A CNV chegou a um total de 434 mortes e
desaparecimentos políticos em todo o país, de 1964 a 1988, com uma concentração
de vítimas, 351 mortos, durante a vigência do Ato Institucional nº 5. A
retomada democrática, em 1985, não extirpou os autoritários. Ao contrário, eles
seguem trabalhando contra as liberdades individuais, em prol de projetos
baseados na violência e na falta de diálogo, como se viu na intentona golpista
de 8 de janeiro de 2023. São diversos os subterfúgios para camuflá-los,
exigindo, portanto, vigilância constante e coletiva — inclusive por meio das
artes.
Ao receber a estatueta do Globo de Ouro, Kleber Mendonça conclamou os jovens a fazerem cinema e contribuírem com a causa. Do palco, dirigiu-se aos americanos. Logo depois, em conversa com jornalistas, aos brasileiros. "Quero muito ver jovens cineastas brasileiros fazendo histórias sobre o Brasil no cinema. Quando a gente fala da nossa casa, todo mundo ouve ao redor do mundo." Não cabe silêncio diante de práticas autoritárias. Falar sobre ditadura, recorrendo a todas as formas democráticas de expressão, é dever civilizatório.

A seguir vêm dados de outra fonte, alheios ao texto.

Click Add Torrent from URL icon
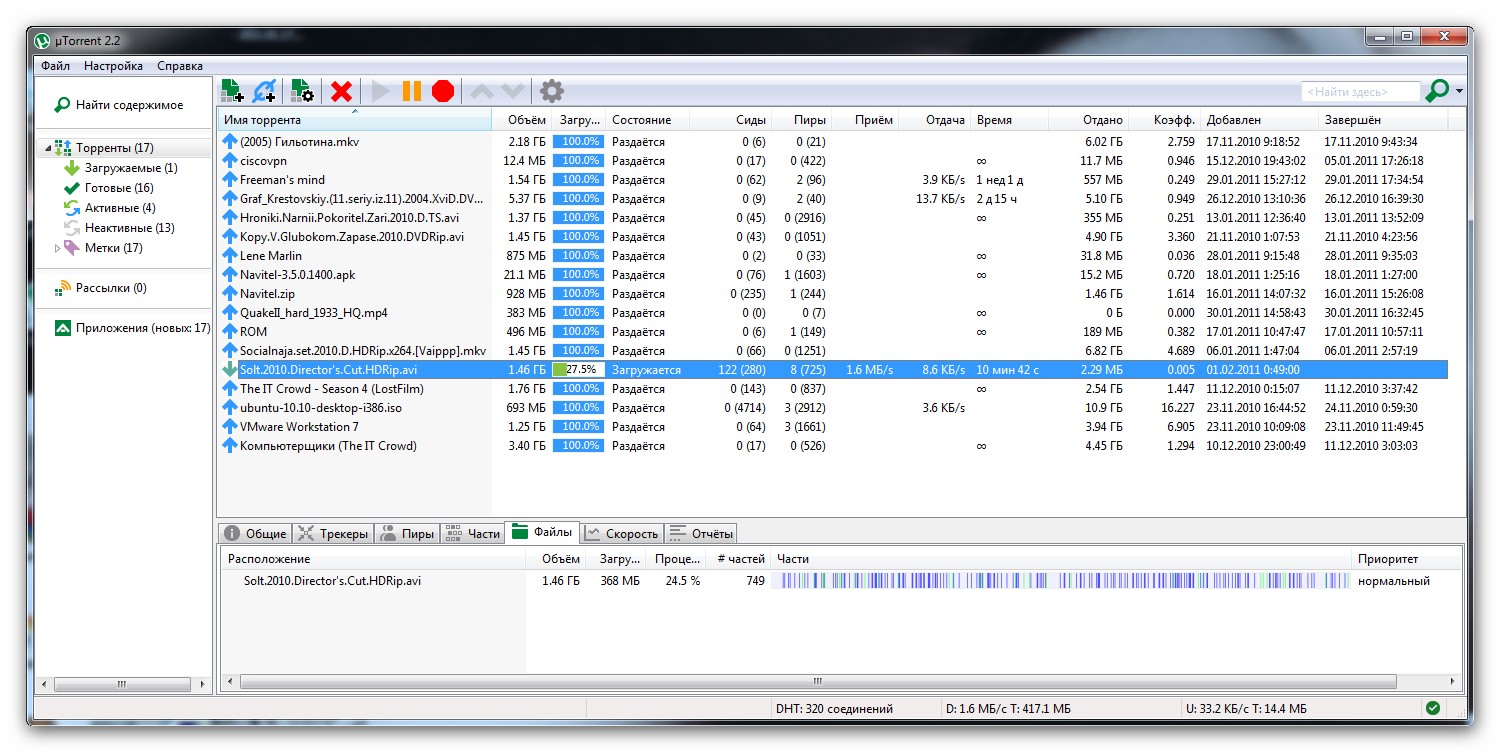 coord(264,91)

As vitórias e o bom momento do cinema nacional
Por O Povo (CE)
A qualidade de uma obra cultural, na área em
que ela se manifeste, não pode ser medida unicamente pelo reconhecimento que
venha através de premiações em festivais, por relevantes e influentes que
sejam. Exige de nós uma análise serena, portanto, a performance altamente
positiva do filme brasileiro "O Agente Secreto" na edição de 2026 do
Globo de Ouro, que aconteceu na madrugada dessa segunda-feira, dia 12, nos
Estados Unidos.
A dupla vitória representada pela escolha da
obra dirigida pelo pernambucano Kléber Mendonça como "melhor filme de
língua não inglesa" e de Wágner Moura como "melhor ator de filme de
drama" apenas confirma a excelência do que somos capazes de produzir e a
talento indiscutível dos nossos técnicos e artistas. É algo que vai além do
reconhecimento que a comunidade cinematográfica internacional tem sido capaz de
nos oferecer através do seu calendário de premiações.

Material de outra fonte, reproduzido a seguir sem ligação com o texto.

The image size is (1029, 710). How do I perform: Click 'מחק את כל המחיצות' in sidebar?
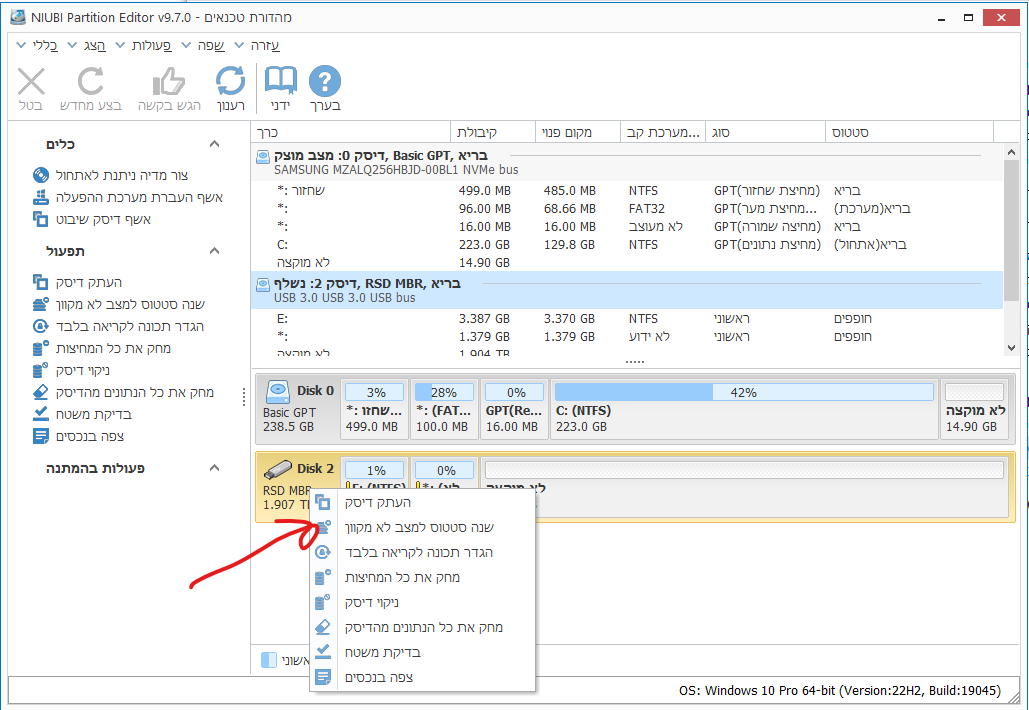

Ao longo da temporada, já são 56 prêmios
acumulados, o que demonstra a força da produção que circula pelo mundo desde,
pelo menos, o Festival de Cannes, na França, em maio, quando começou sua
caminhada vitoriosa com as conquistas das estatuetas de melhor diretor para
Kléber Mendonça e de melhor ator para Wágner Moura.
Grupos de localizações diversas, jurados de
visões diferentes, têm sido capazes de entender mensagem e linguagem de um
filme bastante brasileiro, falado todo em português, que foi rodado numa
capital nordestina - Recife, no caso -, magia que apenas a arte é capaz de
proporcionar. No caso, o cinema.
Parece natural, apesar disso, que
reconhecimentos como este que acaba de fazer o Globo de Ouro nos encham de
orgulho. O momento político do País é delicado, o que até ajuda a explicar o
fato de existir uma parcela de brasileiros incomodada com o sucesso, medido em
prêmios, de uma produção que também lança um olhar crítico acerca de um momento
histórico no qual estávamos sob controle de um governo militar, com tudo que
isso implica. Em termos de passado, de presente e, até, de futuro.
O ideal seria que superemos tudo isso para,
acima das diferenças que nos dividem, aproveitarmos um momento inegavelmente
positivo para gerar uma união que pudesse fortalecer o cinema nacional.
Trata-se de uma indústria que gera muitos empregos, movimenta a economia,
produz e distribui cultura, permite que nos discutamos como país, enfim, há um
conjunto expressivo de razões para nos dispormos a colocarmos de lado, um
pouco, a irritante briga ideológica de todo dia.
Seria pouco inteligente de nossa parte desperdiçar esse momento favorável e não buscar meios de fortalecer a ideia de que precisamos de uma política de Estado, que reduza a dependência de um governante de plantão para que as coisas aconteçam. E, claro, viva o cinema nacional!